While he would have preferred to talk about resiliency and opportunity on Thursday, Alfredsson was forced to explain his comments following Wednesday’s 7-3 loss to the Penguins. The Ottawa captain had been asked whether it was feasible for the Senators to win three straight games against the Penguins.
“Probably not," Alfredsson told reporters in a post-game scrum. "I mean, with their depth and power play right now, it doesn’t look too good.”
On Thursday, he admitted his comments were probably taken out of context, but said, “That’s fine, I can handle that.”
“We’re down 3-1 to a very good team and going back to their building and we’re just going to go in there and give them a hell of a game. We’ve always responded really well when our backs are against the wall and this is no different. The good thing is we’re still in the playoffs, it’s not over so we’re going to go in there and give them everything we have.”
Alfredsson said he hadn’t had a chance to read the various news reports or reaction to his comments, but wasn’t overly concerned by how they were being perceived.
“It doesn’t really matter to me which way it’s looked at,” said Alfredsson. “I think the guys in this room know enough about me and I believe in these guys so what’s said and how it’s looked at I’m not going to change anything from what I said.
"It’s pretty obvious to me that we’re in pretty tough and all we can do is focus on (Friday’s) game and give ourselves a chance to come back here for a Game 6.”
Teammates had no issue with Alfredsson’s comments and have no reservations about his belief in the team.
“I think what he was getting at is we’re a team that nobody’s given us a chance most of the year and guys have made the most of it and whenever our back’s been up against the wall we’ve played real well,” said forward Jason Spezza. “We have to go to Pittsburgh and play our best game of the series. We haven’t played our best game yet and hopefully it’s (Friday).”
The Senators' entire season has largely been based on their ability to overcome adversity and Friday will be their biggest test.

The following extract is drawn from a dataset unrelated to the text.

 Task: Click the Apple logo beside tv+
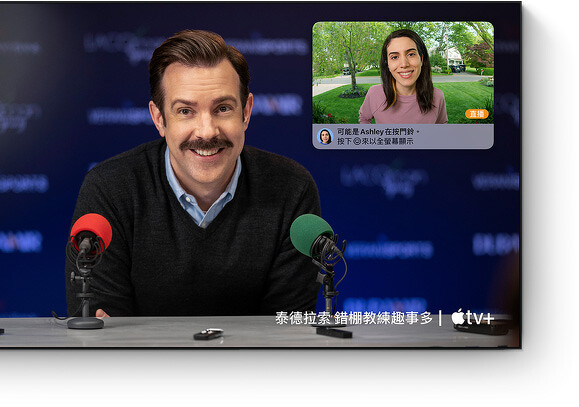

“We have to respond to the level they went to in the last game and we'll find out tomorrow if in fact we can do that,” said Ottawa head coach Paul MacLean. “It’s going to be a great challenge for us and we look forward to it.”
The Senators had an early lead Wednesday for the first time in the series. But once the Penguins applied pressure, Ottawa started scrambling and turnovers and penalties were the result.
“They’ve been able to start periods way better than we have,” said MacLean. “We need to be ready to play at the start and not ease into it. We have to make sure we’re ready to play.”
Despite being pulled for the second time in the series, Craig Anderson will get the start in goal for Ottawa. MacLean had no issue with Anderson’s play and said there was never a question as to him starting.
“The play of our goaltender allows us to play with a certain amount of freedom, but at the same time we have to play for him too,” said MacLean. “The game (Wednesday) when the momentum swung the other way, it really swung. They made it very difficult for us and they never let off at all.
"They kept going and we couldn’t even get the momentum stopped. We have to come back (Friday) and stop the momentum.”
The Senators will consider making lineup changes for Friday, but MacLean wasn’t ready to say what they might be.
Notes: Mark Stone, who was hit late in the game, is being re-evaluated and his status for Game 5 remains unclear. The Senators did not skate today, but did have player meetings … The Penguins are 0-6 all-time under coach Dan Bylsma when they have a chance to end a series in Pittsburgh.